Main problem is that very large pads just do not fit the curves and contours of the Vette, nor most other cars. So what you end up doing is having unwanted pressure on the high spots - "polishing the points" of the car, which is exactly what you do not want to do. This happens to be where the sprayed clearcoat is the thinnest, so (esp with a rotary) you can burn right through the clear.
You don't want to end up with a pad sitting on top of any high points of the car while you're trying to polish the valleys. I find the 4" pads very useful to get into tight areas, like the side door panels of the C5, especially with those damn spear thingies there.
I don't think you should rely on a large pad to increase the work load of the machine - this won't turn out to be true with a ROB, because the motion of any one point on the pad really doesn't spin - it really does move in a very random motion. What's that ride at the amusement parks that does this? Can't think of the name - but the riders end up moving pretty much in a series of straight lines.
here - this is what I was thinking of.
this is a bit like a random orbital buffer - each point actually spinning around two axes. so each rider almost goes in a series of straight lines.
still can't think of what this was called at Dorney Park (Allentown PA) where I grew up.

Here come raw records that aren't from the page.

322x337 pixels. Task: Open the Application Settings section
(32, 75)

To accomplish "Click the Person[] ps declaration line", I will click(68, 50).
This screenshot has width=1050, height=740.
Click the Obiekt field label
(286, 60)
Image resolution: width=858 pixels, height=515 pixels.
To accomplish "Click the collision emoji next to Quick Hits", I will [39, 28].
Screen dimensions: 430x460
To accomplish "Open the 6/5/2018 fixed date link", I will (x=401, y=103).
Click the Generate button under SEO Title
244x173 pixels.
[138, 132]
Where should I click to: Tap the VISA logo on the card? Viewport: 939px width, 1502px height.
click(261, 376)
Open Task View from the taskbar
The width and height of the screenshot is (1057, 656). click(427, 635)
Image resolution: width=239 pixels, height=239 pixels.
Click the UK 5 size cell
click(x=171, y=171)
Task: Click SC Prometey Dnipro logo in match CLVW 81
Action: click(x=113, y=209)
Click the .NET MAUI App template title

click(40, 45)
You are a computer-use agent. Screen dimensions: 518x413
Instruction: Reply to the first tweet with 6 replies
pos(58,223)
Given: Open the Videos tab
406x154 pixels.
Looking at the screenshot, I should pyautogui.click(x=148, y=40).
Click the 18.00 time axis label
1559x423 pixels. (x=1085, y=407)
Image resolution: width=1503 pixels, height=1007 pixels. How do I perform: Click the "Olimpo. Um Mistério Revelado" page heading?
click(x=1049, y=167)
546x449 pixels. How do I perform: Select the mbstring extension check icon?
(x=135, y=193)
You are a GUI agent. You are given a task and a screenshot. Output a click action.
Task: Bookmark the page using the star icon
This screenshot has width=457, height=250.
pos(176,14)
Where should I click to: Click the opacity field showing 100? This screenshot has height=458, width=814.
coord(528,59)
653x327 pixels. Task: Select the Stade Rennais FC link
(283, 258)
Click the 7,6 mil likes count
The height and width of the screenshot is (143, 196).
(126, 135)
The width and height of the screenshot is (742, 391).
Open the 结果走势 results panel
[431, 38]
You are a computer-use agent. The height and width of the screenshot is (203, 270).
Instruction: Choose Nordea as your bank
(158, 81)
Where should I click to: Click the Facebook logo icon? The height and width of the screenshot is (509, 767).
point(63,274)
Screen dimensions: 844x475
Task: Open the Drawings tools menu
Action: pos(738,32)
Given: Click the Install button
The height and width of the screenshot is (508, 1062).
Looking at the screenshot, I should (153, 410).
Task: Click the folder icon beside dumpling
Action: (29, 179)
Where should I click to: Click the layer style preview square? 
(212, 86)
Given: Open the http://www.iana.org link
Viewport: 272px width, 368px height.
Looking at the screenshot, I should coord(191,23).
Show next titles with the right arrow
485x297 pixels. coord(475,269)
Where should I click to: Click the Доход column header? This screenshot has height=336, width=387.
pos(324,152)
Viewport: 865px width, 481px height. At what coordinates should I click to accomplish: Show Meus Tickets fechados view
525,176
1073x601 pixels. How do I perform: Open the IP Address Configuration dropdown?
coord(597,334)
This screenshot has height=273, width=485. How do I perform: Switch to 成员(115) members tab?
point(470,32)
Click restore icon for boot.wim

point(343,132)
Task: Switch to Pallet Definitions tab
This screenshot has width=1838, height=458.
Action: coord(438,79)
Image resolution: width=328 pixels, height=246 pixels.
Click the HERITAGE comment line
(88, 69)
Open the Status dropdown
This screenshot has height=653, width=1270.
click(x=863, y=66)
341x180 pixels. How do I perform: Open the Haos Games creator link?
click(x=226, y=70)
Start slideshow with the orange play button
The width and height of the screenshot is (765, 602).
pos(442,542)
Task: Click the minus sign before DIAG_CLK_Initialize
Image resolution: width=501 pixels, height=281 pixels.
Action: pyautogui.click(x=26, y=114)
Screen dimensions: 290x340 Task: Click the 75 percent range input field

Not sure I agree with you this time, Bugman. The ROB definitely has revolutions in the true sense. It goes 'round and 'round. The shimmies and vibrations that "randomly" move fore and aft and sideways are there, too, and introduce the safety factor of not revolving in exactly the same circular pattern--thereby saving the paint from burning, of course--but it still results in randomly offset circles. It IS spinning, just taking different paths each time. In fact, the centrifugal force is so high, that the edges of my pads turn upwards using the UDM.
I've been convinced, however, that the 4" pad has a worthwhile place in my bag.
From: Ponte Vedra Beach / London State: Dazed and confused
Originally Posted by IAIA
Not sure I agree with you this time, Bugman. The ROB definitely has revolutions in the true sense. It goes 'round and 'round. The shimmies and vibrations that "randomly" move fore and aft and sideways are there, too, and introduce the safety factor of not revolving in exactly the same circular pattern--thereby saving the paint from burning, of course--but it still results in randomly offset circles. It IS spinning, just taking different paths each time. In fact, the centrifugal force is so high, that the edges of my pads turn upwards using the UDM.
I've been convinced, however, that the 4" pad has a worthwhile place in my bag.
The random orbital buffer operates by the shaft rotating and spinning the back plate on an orbit radius or an eccentric offset (or throw) of 5/32-inch as opposed to a revolution on a direct-drive system, and within this eccentric orbit it also rotates in very small circles
Thanks Killrwheels...
I think we're all in agreement here - the Scrambler (THAT's what it was called) spins around the points on the end, as the entire machine is also spinning. This creates kind of a random motion for the rider - what is almost like a series of straight lines.
Autogeek's analogy may be better - like the earth rotating (days) as it orbits the sun (years).